§ **Your objective**
Restate all of the entries exactly. Any picture in them should be skipped.

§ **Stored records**
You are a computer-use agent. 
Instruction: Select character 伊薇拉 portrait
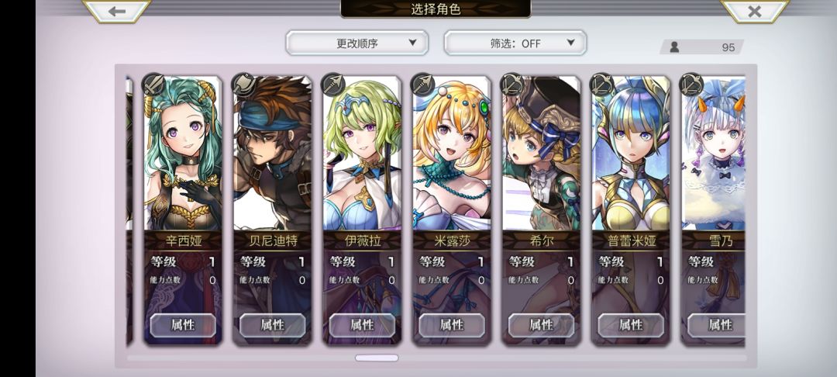tap(362, 154)
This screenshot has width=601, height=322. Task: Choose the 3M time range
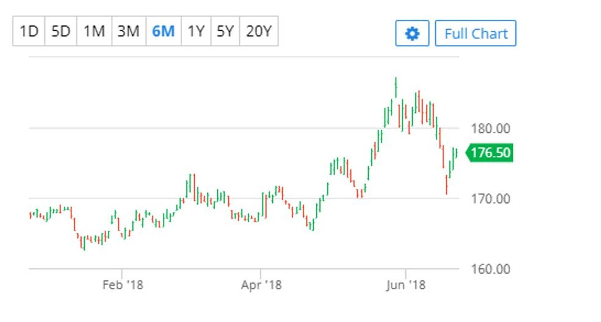click(x=128, y=31)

§ **Result for this exercise**
You are a computer-use agent. 
Instruction: Select character 伊薇拉 portrait
tap(362, 154)
This screenshot has width=601, height=322. Task: Choose the 3M time range
click(x=128, y=31)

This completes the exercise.